Today, more than ever, day camps, resident camps, and other outdoor education and experiential activities have the potential to be a partner with parents in the growth and development of children. COVID-19—without question—robbed children of the complexity of life that is an essential and healthy part of development. While parents are looking for opportunities for fun and safe experiences for their children, they are looking for more than that. Children also need an emotionally safe environment, where they can have “real-life” experiences, based on a knowledge of positive youth development. To realize this potential, staff working with youth must become more aware of the social and emotional needs of both children and their parents. Children are engaged in the undertaking of growing up. They are developing competencies, trying on new roles, learning social skills, and trying to control their feelings and impulses.

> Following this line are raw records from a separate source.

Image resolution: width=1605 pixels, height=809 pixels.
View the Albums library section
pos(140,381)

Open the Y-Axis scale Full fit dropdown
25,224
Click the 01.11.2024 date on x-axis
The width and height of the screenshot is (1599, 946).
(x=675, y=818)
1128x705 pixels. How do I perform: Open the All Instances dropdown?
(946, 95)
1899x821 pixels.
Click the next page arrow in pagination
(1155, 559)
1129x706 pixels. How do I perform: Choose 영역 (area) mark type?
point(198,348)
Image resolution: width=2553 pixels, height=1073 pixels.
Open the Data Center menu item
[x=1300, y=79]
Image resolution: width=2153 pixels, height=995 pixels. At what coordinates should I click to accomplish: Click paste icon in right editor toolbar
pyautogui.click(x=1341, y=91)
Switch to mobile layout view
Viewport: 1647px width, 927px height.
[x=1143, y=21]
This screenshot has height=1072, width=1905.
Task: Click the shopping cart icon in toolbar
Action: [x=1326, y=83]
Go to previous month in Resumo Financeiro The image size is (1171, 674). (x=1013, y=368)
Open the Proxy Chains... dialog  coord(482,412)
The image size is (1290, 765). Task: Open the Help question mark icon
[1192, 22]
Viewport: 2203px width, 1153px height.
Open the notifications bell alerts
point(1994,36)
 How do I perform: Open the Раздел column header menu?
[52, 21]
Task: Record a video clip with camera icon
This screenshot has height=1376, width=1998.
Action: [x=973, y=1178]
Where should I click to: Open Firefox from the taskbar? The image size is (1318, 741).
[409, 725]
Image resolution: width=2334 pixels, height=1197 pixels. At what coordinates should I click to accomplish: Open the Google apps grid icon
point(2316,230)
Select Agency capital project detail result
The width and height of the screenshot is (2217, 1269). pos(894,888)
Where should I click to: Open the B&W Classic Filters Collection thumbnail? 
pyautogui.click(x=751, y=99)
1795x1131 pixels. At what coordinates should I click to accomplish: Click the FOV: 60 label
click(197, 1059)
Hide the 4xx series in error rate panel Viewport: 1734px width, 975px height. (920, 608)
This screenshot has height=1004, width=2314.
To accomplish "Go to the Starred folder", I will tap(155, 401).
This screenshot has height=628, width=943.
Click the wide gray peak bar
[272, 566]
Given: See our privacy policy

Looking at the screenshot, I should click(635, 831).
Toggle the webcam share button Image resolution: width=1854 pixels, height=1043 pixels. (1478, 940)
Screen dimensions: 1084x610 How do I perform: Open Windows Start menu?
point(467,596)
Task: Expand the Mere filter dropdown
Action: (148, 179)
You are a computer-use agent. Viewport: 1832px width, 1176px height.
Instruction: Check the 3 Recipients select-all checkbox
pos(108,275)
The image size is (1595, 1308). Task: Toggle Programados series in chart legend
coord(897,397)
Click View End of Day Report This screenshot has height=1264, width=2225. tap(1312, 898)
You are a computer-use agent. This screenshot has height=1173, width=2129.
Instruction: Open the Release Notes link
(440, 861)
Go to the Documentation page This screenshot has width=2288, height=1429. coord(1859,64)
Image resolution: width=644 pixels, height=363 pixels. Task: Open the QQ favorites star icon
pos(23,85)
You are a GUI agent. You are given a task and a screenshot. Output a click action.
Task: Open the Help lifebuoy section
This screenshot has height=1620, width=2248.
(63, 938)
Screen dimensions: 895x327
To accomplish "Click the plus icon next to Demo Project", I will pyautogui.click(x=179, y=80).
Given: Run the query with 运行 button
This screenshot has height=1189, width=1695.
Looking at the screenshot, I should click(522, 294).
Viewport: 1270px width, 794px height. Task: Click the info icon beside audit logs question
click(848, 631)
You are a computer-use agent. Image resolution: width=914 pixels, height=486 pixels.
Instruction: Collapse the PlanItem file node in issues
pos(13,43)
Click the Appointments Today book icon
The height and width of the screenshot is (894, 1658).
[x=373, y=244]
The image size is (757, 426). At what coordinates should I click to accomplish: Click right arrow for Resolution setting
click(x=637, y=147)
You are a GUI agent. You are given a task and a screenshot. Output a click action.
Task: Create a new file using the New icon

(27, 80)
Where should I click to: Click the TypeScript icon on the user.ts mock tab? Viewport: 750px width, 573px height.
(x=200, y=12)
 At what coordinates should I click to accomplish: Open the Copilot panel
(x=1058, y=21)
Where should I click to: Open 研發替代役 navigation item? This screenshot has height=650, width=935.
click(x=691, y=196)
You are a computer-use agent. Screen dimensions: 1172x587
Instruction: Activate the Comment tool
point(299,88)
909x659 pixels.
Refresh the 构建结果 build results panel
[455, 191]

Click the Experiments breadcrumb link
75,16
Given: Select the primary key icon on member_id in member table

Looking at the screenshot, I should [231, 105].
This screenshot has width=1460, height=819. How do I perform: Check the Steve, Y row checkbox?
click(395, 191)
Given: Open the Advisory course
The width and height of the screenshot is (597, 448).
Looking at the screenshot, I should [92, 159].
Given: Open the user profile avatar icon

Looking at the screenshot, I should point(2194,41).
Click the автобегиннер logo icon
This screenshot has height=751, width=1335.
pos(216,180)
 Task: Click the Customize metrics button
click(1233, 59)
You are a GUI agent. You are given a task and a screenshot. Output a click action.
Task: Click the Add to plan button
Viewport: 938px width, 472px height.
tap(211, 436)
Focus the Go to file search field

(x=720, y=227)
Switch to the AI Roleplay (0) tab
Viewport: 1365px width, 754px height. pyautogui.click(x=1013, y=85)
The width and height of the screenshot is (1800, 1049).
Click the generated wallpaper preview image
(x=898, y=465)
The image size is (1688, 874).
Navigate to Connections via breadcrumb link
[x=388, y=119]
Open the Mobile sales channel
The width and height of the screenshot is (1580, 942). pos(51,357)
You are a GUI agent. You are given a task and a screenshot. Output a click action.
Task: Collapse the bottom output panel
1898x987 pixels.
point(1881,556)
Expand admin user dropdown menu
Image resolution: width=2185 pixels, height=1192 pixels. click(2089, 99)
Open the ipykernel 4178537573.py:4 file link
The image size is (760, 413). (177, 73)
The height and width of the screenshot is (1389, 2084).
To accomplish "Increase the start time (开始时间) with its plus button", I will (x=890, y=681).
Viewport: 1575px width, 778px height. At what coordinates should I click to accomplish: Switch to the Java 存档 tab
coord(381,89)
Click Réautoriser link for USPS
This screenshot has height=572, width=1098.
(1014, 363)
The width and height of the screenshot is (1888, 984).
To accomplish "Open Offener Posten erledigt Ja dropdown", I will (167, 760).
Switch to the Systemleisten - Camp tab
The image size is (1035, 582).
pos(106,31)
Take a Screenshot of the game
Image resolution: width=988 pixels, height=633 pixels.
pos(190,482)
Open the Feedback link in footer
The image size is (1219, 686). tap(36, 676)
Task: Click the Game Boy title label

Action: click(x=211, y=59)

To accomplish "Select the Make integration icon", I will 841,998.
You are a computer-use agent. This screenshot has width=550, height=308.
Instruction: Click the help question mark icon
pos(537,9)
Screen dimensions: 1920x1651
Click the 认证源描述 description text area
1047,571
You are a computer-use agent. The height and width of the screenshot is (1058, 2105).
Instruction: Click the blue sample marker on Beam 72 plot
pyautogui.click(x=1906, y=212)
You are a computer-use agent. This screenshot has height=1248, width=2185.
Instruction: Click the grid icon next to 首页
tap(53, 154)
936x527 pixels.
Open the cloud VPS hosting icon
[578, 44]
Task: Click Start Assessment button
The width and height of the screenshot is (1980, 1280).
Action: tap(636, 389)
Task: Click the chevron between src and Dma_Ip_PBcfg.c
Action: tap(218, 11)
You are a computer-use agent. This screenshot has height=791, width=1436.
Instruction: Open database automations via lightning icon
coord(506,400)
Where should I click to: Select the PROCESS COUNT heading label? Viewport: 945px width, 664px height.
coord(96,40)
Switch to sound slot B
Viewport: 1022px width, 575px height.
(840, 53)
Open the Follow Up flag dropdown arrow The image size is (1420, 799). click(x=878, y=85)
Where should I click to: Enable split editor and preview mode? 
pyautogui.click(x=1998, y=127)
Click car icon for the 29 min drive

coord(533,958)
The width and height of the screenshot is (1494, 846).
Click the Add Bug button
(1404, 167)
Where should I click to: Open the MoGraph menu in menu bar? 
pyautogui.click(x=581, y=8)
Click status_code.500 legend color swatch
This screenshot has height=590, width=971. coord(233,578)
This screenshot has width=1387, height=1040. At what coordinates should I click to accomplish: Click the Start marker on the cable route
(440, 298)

Camp Is for the Camper is designed as a resource for the counselor or program staff to work more effectively with their campers. In that regard, among the topics addressed are the following:
Their responsibilities as a role model
Tips to survive the stress of what may be their first experience supervising a group of school-age youth
An awareness of current social trends and data from the pandemic that suggest many children are experiencing an increase in anxiety and a lack of social skills, as well as often have mental health concerns
The age characteristics and program considerations for a specific age group
Suggestions for reinforcing positive behaviors and for dealing with inappropriate behaviors of individual campers and of positive group behavior
Counselors and youth workers play a critical role in every stage of group development. This one-of-a-kind book also focuses on strategies for dealing with different types of group behaviors. The uniqueness of the camp experience is more than a series of activities to engage children; it is a group-living experience. Individuals are not only brought together to share common experiences in an outdoor setting, they are also encouraged to develop a cohesive group, with positive interpersonal relationships and social skills. They must develop mutual respect and trust that is greater than roles based upon an individual’s gender, race, economic situation, or physical condition.
The author has gathered information through discussions with camp directors, workshops, and years of her own practical experience as a camp professional. This book can serve as a discussion starter in staff training. The camp or youth program directors will need to identify specific policies and procedures, as well as the appropriate and inappropriate behaviors pertaining to their program and clientele.